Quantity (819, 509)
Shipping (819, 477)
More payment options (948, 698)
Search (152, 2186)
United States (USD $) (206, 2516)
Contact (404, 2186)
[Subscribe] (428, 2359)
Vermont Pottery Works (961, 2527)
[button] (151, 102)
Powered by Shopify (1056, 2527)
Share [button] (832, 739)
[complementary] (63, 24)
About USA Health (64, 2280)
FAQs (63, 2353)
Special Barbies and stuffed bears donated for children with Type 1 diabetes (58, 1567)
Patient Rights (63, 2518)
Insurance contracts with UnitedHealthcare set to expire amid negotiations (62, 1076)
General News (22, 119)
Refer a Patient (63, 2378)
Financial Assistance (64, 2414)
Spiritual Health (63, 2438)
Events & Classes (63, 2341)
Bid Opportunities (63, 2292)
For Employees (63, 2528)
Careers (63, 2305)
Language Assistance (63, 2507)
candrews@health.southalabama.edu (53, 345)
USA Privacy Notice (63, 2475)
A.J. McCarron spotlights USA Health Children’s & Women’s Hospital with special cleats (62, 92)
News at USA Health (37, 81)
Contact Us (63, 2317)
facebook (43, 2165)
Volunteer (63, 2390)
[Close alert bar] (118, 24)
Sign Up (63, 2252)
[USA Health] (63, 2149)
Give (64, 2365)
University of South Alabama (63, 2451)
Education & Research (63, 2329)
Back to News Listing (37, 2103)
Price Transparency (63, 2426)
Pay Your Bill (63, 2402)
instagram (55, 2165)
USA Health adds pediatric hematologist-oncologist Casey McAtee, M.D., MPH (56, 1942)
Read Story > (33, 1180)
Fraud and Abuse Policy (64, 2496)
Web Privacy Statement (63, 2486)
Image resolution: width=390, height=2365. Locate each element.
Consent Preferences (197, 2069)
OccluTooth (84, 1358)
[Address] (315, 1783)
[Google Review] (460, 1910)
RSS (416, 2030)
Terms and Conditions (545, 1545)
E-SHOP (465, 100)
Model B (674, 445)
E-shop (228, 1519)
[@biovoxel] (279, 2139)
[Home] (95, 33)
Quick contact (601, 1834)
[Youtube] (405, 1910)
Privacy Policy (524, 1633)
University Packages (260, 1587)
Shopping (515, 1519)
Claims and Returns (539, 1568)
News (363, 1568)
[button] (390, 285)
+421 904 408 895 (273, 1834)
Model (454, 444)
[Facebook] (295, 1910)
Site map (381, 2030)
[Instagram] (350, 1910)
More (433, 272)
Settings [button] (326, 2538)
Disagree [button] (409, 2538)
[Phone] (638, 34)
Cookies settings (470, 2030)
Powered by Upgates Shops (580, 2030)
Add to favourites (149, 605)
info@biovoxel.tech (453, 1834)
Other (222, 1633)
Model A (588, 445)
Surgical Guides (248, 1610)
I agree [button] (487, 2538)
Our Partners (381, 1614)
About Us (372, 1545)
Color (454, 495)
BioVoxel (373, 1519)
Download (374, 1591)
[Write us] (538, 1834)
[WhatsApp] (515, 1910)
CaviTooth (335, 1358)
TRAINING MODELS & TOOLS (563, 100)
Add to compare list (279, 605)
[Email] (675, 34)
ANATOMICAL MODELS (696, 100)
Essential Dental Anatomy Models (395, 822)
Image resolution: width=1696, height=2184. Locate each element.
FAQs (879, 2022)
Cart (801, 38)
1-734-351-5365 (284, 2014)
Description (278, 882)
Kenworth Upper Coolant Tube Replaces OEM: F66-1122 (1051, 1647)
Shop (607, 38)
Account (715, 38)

★ ★ ★

Task prompt:
Copy each entry exactly, with nothing added or dropped.

Written solution:
Quantity (819, 509)
Shipping (819, 477)
More payment options (948, 698)
Search (152, 2186)
United States (USD $) (206, 2516)
Contact (404, 2186)
[Subscribe] (428, 2359)
Vermont Pottery Works (961, 2527)
[button] (151, 102)
Powered by Shopify (1056, 2527)
Share [button] (832, 739)
[complementary] (63, 24)
About USA Health (64, 2280)
FAQs (63, 2353)
Special Barbies and stuffed bears donated for children with Type 1 diabetes (58, 1567)
Patient Rights (63, 2518)
Insurance contracts with UnitedHealthcare set to expire amid negotiations (62, 1076)
General News (22, 119)
Refer a Patient (63, 2378)
Financial Assistance (64, 2414)
Spiritual Health (63, 2438)
Events & Classes (63, 2341)
Bid Opportunities (63, 2292)
For Employees (63, 2528)
Careers (63, 2305)
Language Assistance (63, 2507)
candrews@health.southalabama.edu (53, 345)
USA Privacy Notice (63, 2475)
A.J. McCarron spotlights USA Health Children’s & Women’s Hospital with special cleats (62, 92)
News at USA Health (37, 81)
Contact Us (63, 2317)
facebook (43, 2165)
Volunteer (63, 2390)
[Close alert bar] (118, 24)
Sign Up (63, 2252)
[USA Health] (63, 2149)
Give (64, 2365)
University of South Alabama (63, 2451)
Education & Research (63, 2329)
Back to News Listing (37, 2103)
Price Transparency (63, 2426)
Pay Your Bill (63, 2402)
instagram (55, 2165)
USA Health adds pediatric hematologist-oncologist Casey McAtee, M.D., MPH (56, 1942)
Read Story > (33, 1180)
Fraud and Abuse Policy (64, 2496)
Web Privacy Statement (63, 2486)
Image resolution: width=390, height=2365. Locate each element.
Consent Preferences (197, 2069)
OccluTooth (84, 1358)
[Address] (315, 1783)
[Google Review] (460, 1910)
RSS (416, 2030)
Terms and Conditions (545, 1545)
E-SHOP (465, 100)
Model B (674, 445)
E-shop (228, 1519)
[@biovoxel] (279, 2139)
[Home] (95, 33)
Quick contact (601, 1834)
[Youtube] (405, 1910)
Privacy Policy (524, 1633)
University Packages (260, 1587)
Shopping (515, 1519)
Claims and Returns (539, 1568)
News (363, 1568)
[button] (390, 285)
+421 904 408 895 (273, 1834)
Model (454, 444)
[Facebook] (295, 1910)
Site map (381, 2030)
[Instagram] (350, 1910)
More (433, 272)
Settings [button] (326, 2538)
Disagree [button] (409, 2538)
[Phone] (638, 34)
Cookies settings (470, 2030)
Powered by Upgates Shops (580, 2030)
Add to favourites (149, 605)
info@biovoxel.tech (453, 1834)
Other (222, 1633)
Model A (588, 445)
Surgical Guides (248, 1610)
I agree [button] (487, 2538)
Our Partners (381, 1614)
About Us (372, 1545)
Color (454, 495)
BioVoxel (373, 1519)
Download (374, 1591)
[Write us] (538, 1834)
[WhatsApp] (515, 1910)
CaviTooth (335, 1358)
TRAINING MODELS & TOOLS (563, 100)
Add to compare list (279, 605)
[Email] (675, 34)
ANATOMICAL MODELS (696, 100)
Essential Dental Anatomy Models (395, 822)
Image resolution: width=1696, height=2184. Locate each element.
FAQs (879, 2022)
Cart (801, 38)
1-734-351-5365 (284, 2014)
Description (278, 882)
Kenworth Upper Coolant Tube Replaces OEM: F66-1122 (1051, 1647)
Shop (607, 38)
Account (715, 38)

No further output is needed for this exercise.